Please copy the entries word for word, from the line containing "Given: Click the" through the end of the entries, including both of those lines. Leave the pictures out of your copy.

(Element and text position data)
____

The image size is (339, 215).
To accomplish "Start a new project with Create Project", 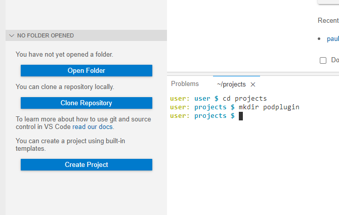I will 86,164.
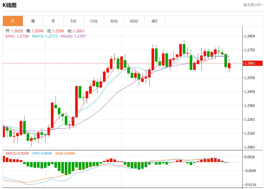264x189 pixels.
Task: Switch to the 周 weekly tab
Action: tap(33, 21)
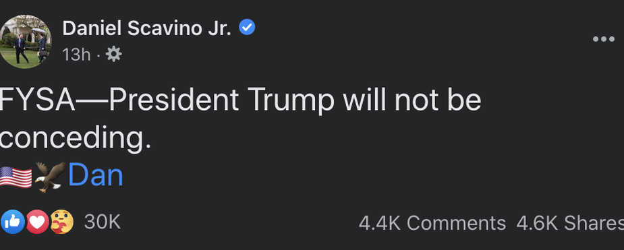The image size is (624, 250).
Task: View the 30K reactions count
Action: click(103, 222)
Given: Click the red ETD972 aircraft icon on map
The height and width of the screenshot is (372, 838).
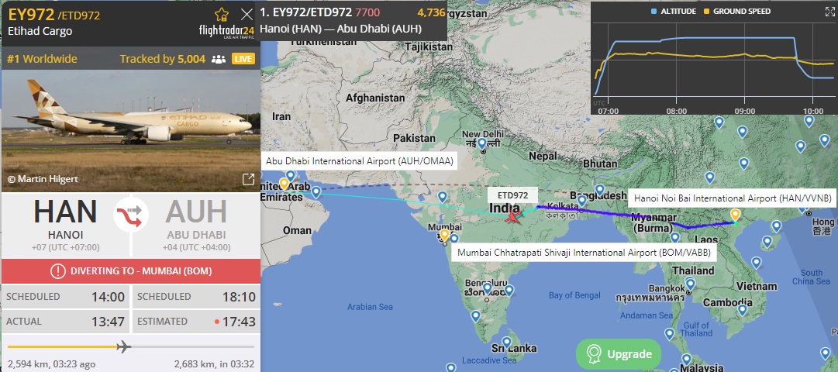Looking at the screenshot, I should pyautogui.click(x=514, y=216).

____

Completed task →
Given: Click the red ETD972 aircraft icon on map
The height and width of the screenshot is (372, 838).
Looking at the screenshot, I should pyautogui.click(x=514, y=216).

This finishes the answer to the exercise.